As cidades ©
Categoria: Música

Minha geografia afetiva está traçada nos limites de três cidades. Assim as resumi, certa vez: Buriti Alegre – chão. Uberlândia – semeadura. Brasília – colheita. Sem querer, acho que fui no ponto. O ponto de partida está em Buriti. Lá me fiz. Lá está plantada minha raiz. E tão bem plantada que até meu nome está abrigado no nome da cidade – repare que Buriti Alegre contém as letras do meu nome. Buriti foi meu chão até os dezoito anos. Bem provido de raízes, precisei ir em busca de outros ares. Uberlândia, terra do pai e do avô paterno, surgiu no meu horizonte. “E foste um difícil começo / afasto o que não conheço / E quem vem de outro sonho feliz de cidade / Aprende depressa a chamar-te de realidade”. Uberlândia foi realidade dura nos primeiros tempos.

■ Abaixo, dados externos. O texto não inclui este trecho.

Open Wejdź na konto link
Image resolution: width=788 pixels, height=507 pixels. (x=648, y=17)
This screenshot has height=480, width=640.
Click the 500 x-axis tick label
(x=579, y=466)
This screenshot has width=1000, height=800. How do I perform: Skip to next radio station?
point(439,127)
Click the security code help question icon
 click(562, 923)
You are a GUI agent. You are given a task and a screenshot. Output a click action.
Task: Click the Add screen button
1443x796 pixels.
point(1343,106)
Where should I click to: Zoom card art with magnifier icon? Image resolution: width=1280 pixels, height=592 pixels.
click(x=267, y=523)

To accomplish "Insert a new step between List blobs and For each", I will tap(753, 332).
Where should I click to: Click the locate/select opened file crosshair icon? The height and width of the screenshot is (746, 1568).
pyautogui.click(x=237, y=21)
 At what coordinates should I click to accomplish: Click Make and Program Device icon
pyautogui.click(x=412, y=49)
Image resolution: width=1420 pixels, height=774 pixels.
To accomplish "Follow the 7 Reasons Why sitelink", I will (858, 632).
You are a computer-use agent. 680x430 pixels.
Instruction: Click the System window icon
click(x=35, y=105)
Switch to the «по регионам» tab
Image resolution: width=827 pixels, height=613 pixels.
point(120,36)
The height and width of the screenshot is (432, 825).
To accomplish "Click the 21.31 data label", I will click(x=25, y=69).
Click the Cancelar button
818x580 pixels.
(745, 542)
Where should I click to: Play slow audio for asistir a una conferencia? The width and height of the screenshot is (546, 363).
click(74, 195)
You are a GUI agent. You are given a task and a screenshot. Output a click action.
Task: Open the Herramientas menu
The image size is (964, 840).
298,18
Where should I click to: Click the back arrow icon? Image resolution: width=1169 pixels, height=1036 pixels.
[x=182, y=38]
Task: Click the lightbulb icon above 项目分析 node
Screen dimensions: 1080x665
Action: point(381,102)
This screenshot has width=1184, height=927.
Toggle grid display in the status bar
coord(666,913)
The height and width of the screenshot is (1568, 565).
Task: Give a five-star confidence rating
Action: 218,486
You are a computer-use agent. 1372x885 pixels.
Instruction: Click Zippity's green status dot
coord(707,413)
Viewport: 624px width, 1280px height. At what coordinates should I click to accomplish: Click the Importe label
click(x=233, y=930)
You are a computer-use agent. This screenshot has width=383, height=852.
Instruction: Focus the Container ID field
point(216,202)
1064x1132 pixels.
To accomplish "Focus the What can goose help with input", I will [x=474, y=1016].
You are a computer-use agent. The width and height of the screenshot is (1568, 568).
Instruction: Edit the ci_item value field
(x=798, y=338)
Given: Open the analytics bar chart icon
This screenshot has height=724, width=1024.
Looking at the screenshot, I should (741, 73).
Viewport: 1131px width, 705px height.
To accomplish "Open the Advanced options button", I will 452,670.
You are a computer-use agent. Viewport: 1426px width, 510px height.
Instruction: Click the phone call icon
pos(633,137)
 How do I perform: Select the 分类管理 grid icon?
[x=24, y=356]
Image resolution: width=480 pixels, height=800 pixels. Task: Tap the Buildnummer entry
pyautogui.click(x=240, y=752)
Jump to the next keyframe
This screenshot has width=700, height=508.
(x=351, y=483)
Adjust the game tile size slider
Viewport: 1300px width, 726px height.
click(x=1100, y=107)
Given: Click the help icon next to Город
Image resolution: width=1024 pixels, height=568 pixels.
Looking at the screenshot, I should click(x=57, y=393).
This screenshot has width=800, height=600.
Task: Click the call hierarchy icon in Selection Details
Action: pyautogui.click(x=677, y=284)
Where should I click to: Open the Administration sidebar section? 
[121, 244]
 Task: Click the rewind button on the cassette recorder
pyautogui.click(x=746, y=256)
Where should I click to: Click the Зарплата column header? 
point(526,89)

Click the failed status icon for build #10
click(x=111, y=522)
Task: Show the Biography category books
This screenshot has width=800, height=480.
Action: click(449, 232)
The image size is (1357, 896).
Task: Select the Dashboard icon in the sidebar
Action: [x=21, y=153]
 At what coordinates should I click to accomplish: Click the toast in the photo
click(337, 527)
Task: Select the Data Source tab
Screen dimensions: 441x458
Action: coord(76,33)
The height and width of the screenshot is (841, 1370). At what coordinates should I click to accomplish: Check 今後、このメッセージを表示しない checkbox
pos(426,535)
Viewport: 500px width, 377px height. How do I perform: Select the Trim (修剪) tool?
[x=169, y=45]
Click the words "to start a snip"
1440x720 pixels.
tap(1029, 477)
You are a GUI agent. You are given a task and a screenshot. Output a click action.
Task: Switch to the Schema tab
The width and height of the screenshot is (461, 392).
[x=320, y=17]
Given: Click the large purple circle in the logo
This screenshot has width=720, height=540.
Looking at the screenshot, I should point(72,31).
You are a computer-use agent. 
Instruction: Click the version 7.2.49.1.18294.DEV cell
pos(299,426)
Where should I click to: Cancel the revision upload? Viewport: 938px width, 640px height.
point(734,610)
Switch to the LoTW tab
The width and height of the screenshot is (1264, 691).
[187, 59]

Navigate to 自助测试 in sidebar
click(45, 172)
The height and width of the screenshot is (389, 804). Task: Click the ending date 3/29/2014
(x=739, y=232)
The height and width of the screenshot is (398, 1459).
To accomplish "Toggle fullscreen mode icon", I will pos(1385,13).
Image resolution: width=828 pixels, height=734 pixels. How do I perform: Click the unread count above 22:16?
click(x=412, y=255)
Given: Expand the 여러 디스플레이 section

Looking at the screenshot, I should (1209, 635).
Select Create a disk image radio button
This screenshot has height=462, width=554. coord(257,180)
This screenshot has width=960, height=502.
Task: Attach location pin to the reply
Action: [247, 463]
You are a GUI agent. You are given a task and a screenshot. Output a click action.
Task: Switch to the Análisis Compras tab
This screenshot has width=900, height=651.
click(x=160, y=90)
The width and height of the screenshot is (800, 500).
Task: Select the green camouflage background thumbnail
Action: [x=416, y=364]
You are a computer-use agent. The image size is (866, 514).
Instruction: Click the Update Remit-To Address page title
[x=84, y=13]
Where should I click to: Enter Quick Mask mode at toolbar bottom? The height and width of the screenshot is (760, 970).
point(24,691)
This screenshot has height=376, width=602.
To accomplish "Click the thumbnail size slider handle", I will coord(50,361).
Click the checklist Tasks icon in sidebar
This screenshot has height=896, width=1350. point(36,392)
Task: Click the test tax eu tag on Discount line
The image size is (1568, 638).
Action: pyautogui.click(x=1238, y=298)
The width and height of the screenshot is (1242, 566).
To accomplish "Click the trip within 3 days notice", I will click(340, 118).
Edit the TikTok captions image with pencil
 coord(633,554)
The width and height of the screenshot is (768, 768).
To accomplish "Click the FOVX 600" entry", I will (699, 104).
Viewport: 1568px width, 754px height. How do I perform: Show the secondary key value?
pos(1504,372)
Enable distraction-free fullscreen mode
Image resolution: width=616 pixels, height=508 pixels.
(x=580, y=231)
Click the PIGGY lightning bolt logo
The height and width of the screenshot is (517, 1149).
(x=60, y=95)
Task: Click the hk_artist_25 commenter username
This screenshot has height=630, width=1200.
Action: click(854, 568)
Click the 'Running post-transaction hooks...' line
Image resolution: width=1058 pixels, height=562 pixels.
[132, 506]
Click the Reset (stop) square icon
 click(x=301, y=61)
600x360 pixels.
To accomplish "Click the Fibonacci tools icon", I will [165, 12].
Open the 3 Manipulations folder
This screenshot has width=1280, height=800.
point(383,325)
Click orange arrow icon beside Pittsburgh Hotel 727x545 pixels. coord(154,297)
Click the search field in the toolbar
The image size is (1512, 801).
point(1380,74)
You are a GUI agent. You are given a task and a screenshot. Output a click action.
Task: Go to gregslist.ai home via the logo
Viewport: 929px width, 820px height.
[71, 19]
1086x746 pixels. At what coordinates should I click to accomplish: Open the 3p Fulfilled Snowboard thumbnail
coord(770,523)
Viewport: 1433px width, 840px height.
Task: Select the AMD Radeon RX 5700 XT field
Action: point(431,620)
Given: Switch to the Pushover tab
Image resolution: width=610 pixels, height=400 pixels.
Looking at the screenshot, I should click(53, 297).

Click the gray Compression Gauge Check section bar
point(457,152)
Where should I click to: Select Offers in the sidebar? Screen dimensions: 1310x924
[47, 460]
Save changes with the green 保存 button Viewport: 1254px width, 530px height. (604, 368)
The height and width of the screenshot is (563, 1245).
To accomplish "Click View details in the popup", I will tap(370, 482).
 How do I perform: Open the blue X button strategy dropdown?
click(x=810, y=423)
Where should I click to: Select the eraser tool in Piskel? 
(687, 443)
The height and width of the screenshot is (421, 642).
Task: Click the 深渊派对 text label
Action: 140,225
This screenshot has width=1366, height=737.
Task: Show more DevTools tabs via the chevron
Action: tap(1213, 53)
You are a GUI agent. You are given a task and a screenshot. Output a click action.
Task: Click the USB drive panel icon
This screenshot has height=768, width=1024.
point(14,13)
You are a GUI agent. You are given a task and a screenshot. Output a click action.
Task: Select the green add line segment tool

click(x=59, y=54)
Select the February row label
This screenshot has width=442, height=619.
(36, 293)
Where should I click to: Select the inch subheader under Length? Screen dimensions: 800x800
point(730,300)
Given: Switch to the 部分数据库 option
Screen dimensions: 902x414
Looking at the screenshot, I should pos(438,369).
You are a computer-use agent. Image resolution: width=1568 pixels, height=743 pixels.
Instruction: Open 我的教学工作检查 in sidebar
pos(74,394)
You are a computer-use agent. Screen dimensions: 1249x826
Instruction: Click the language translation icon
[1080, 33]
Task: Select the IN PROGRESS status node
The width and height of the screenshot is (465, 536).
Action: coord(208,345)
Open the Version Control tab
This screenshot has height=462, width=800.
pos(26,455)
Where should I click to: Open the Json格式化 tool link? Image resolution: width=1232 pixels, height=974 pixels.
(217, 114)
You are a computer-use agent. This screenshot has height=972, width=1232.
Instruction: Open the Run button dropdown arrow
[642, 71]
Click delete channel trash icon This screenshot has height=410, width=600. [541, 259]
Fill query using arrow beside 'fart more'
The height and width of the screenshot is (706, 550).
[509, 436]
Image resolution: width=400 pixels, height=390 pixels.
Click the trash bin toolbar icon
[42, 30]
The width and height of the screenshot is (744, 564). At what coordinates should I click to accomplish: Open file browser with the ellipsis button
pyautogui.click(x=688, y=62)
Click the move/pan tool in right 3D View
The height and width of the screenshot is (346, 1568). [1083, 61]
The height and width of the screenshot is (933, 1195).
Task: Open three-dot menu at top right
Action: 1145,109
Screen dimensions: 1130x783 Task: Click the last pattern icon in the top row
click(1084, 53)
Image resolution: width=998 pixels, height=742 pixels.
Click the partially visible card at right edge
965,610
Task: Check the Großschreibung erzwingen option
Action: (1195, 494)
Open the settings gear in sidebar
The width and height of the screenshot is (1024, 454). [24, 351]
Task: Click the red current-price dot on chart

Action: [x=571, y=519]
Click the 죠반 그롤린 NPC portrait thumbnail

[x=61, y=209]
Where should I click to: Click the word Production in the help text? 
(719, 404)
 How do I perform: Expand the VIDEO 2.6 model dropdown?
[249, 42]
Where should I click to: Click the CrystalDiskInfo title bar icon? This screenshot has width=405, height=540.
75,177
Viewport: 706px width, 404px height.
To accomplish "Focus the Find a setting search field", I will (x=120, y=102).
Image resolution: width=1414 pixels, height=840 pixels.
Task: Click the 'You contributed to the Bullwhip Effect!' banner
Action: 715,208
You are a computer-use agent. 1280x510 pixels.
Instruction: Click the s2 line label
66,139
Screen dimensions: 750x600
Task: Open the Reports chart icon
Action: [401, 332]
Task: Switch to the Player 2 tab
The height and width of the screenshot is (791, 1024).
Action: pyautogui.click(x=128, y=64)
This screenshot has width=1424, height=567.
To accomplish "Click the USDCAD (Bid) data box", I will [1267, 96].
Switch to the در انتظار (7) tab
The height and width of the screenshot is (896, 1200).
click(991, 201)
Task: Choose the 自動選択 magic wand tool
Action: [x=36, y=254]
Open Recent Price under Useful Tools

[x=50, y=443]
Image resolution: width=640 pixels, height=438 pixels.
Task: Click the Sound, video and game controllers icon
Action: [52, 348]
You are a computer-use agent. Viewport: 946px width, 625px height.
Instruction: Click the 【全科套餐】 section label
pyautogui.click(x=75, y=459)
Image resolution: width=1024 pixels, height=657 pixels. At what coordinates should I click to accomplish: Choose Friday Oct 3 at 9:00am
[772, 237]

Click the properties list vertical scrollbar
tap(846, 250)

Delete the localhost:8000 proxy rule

Era preciso apostar num improvável futuro. Que não tardou a chegar. Menos de dois anos depois, eu era aprovado em um concurso público. Tempos de sossego financeiro, da vida sem sobressaltos. Assim por dezoito anos. Até que bateu a necessidade de ganhar asas de novo. E as asas de Brasília surgiram no meu caminho. Aqui pousei na virada do terceiro milênio. Já são quase quatorze anos aninhado numa de suas asas. Não sei se o destino colocará outras cidades na rota dos meus descaminhos. O que sei é que o fundamental me veio das três. Tenho chão, tenho asas, tenho onde semear. Pra que mais?

© Nota de canapé: Título um CD de Chico Buarque.